Natural terrain is uneven, heterogeneous, and dynamically changing. The properties of the terrain like geometry, stiffness, friction change spatio-temporally. But even in such a complex terrain, animals can move robustly, by changing their locomotor modes. For example, the cockroach traverses the grass by a combination of locomotor modes like pushing against the grass, climbing, and running over.
A frequent assumption in behavioural science is that most of an animal’s activities can be described in terms of a small set of stereotyped motifs. A method for mapping an animal’s actions, relying only upon the underlying structure of postural movement data to organize and classify behaviours is important to reveal the low-dimensional nature of animal motions.

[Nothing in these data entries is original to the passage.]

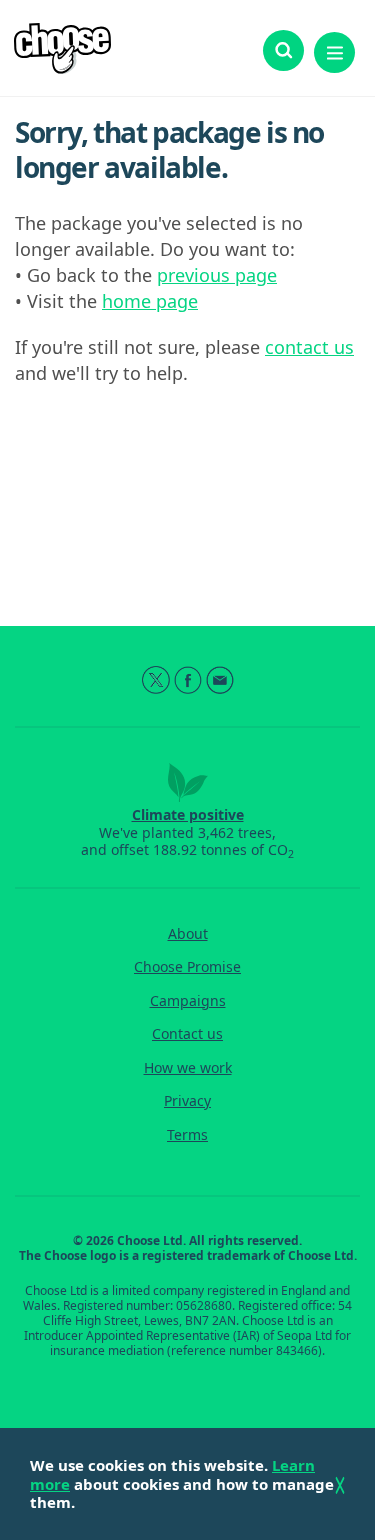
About (188, 934)
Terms (187, 1135)
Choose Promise (187, 967)
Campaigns (188, 1001)
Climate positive (188, 814)
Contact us (187, 1034)
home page (150, 301)
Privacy (187, 1101)
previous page (217, 275)
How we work (188, 1068)
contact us (309, 347)
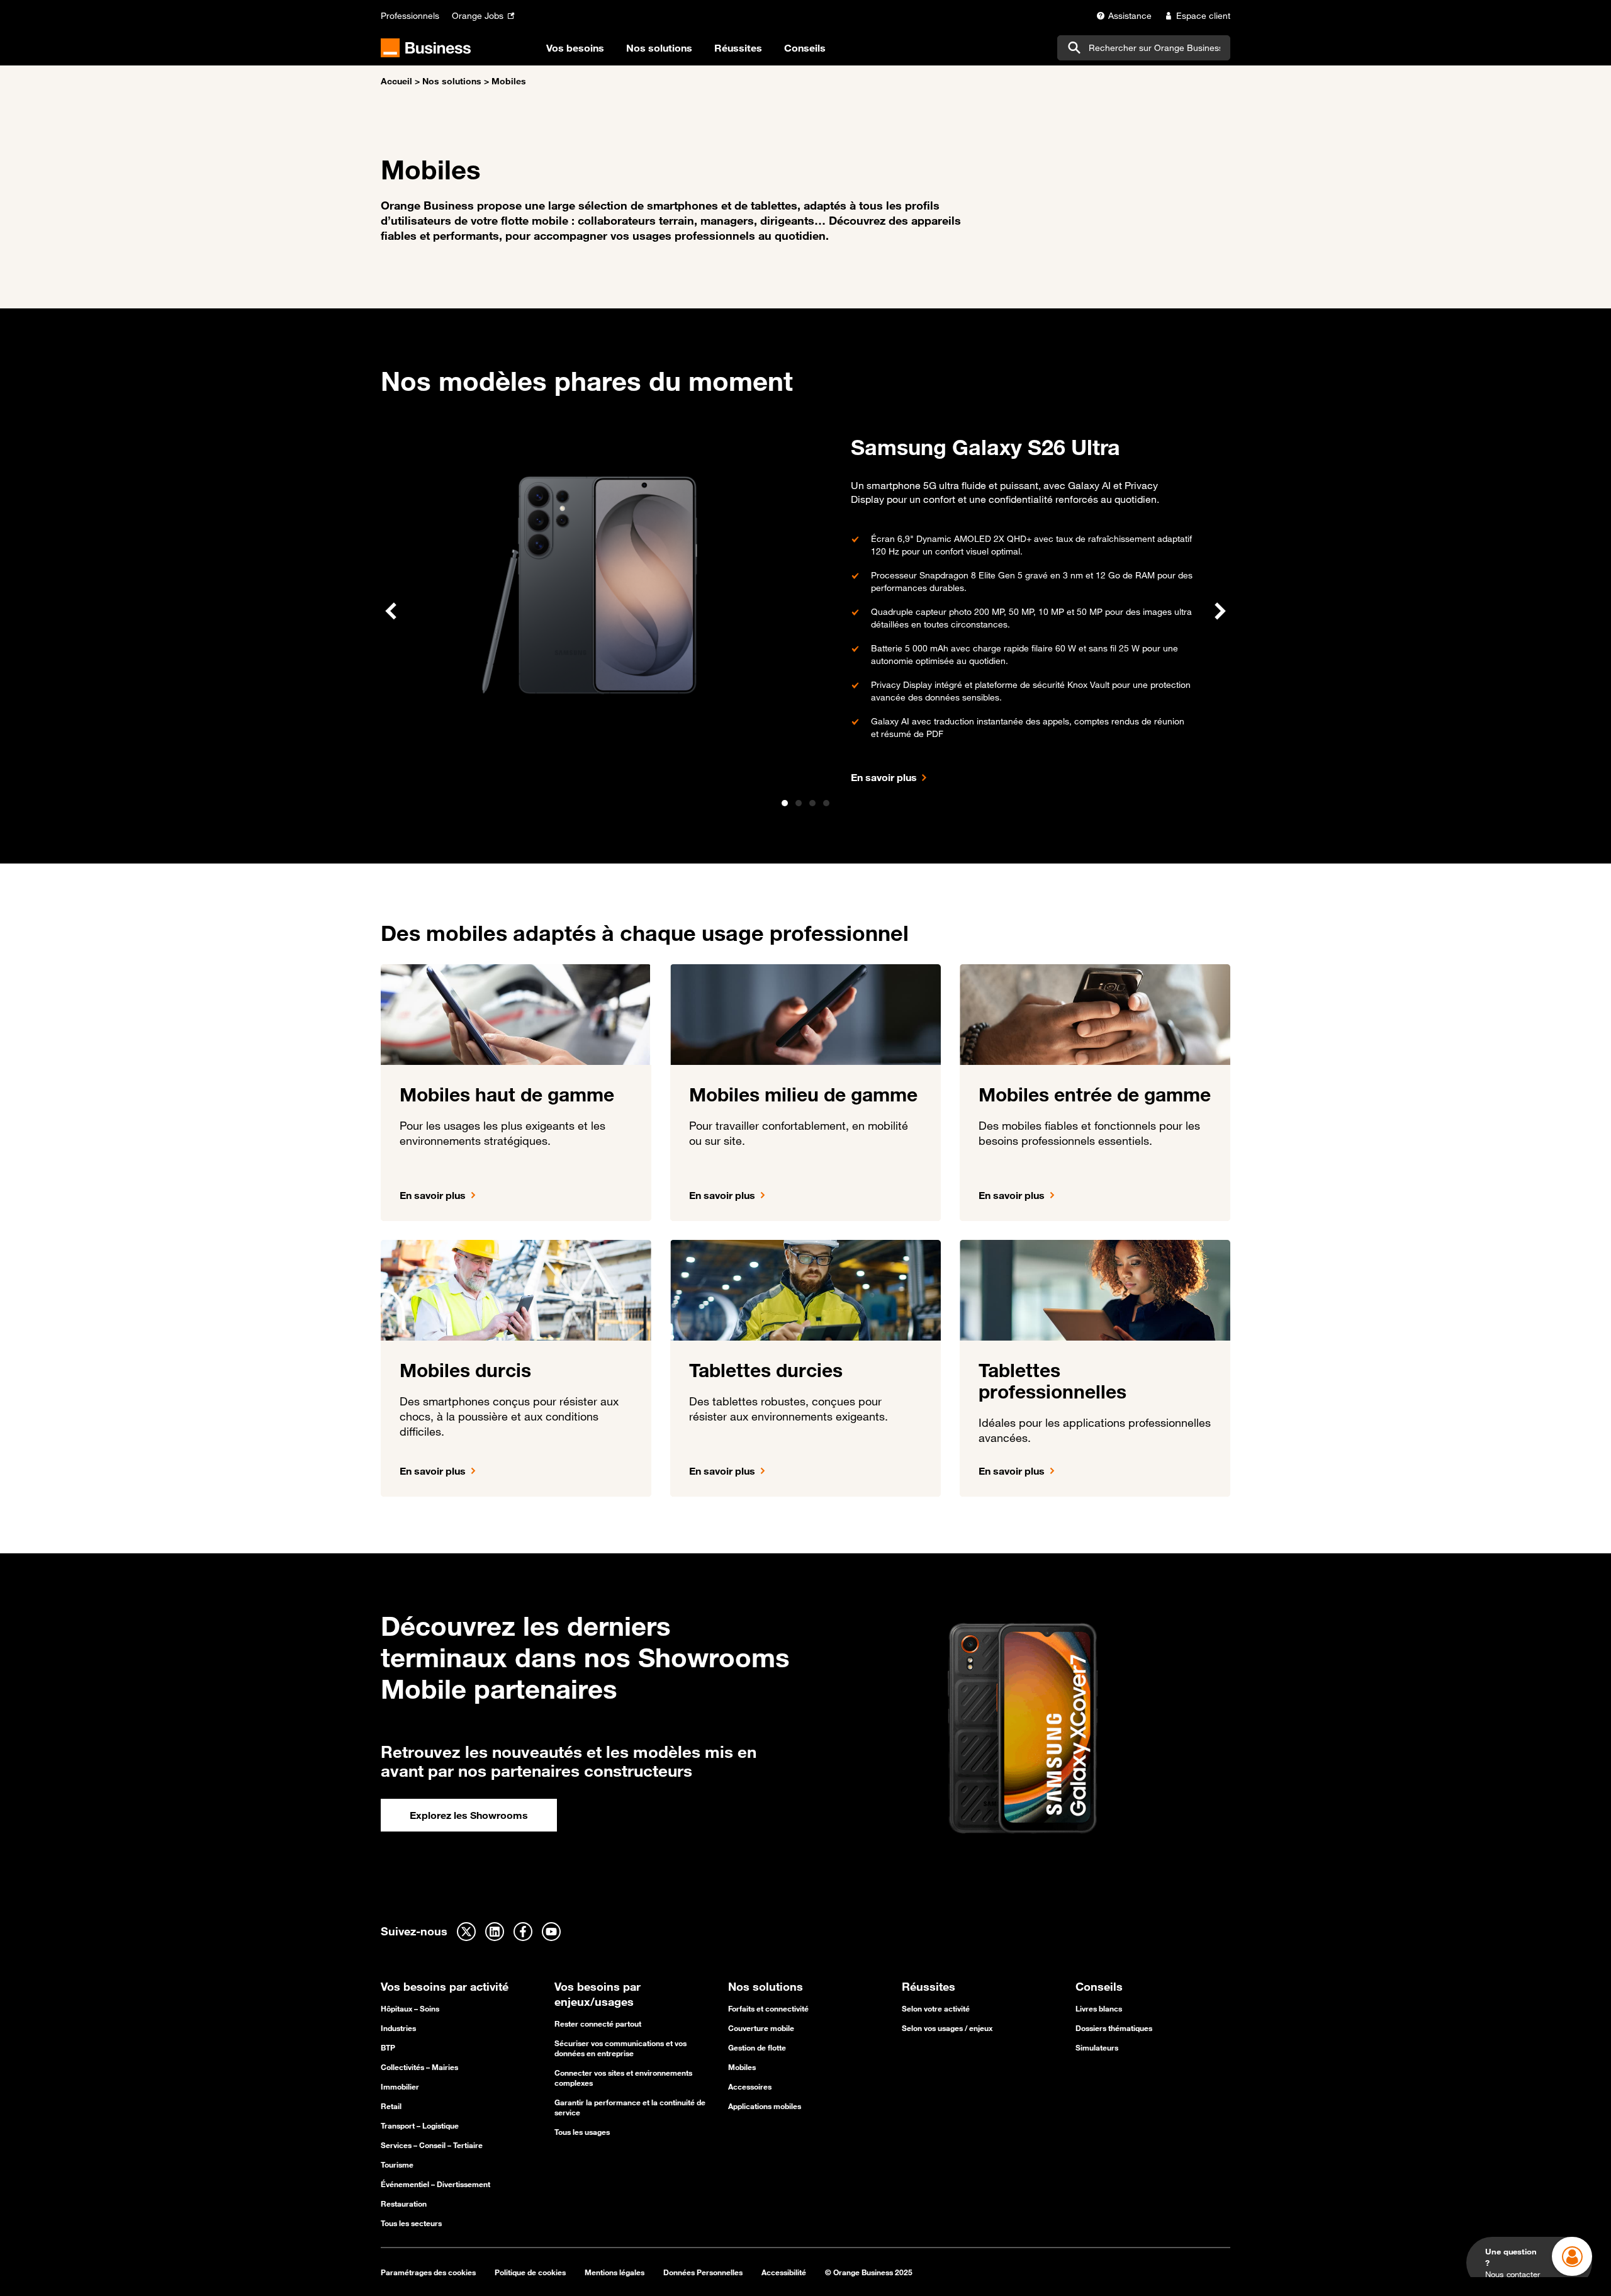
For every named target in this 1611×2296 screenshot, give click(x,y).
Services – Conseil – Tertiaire (432, 2145)
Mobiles (742, 2067)
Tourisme (397, 2164)
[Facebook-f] (523, 1931)
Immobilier (400, 2086)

I have developed a motion mapper framework based on the method of Gordon J. Berman in MATLAB, which can be used to process 1) kinematic data of robot/animal motion and 2) videos of robot/animal motion. The result of the framework would be a 2D embedding space that represents the robot motion. The regions in the embedding space with high point’s density probably represent stereotyped behaviors of the robot.
Serveral signal processing and manifold learning techniques have been adopted. Image segmentation and alignment was performed for image pre-processing. PCA was used to decompose the image into low-dimensional postural mode. Morlet continuous wavelet transform was applied to provide a multiple time-scale representation of our postural mode dynamics. At the end, t-SNE was used to embed data points into 2D space.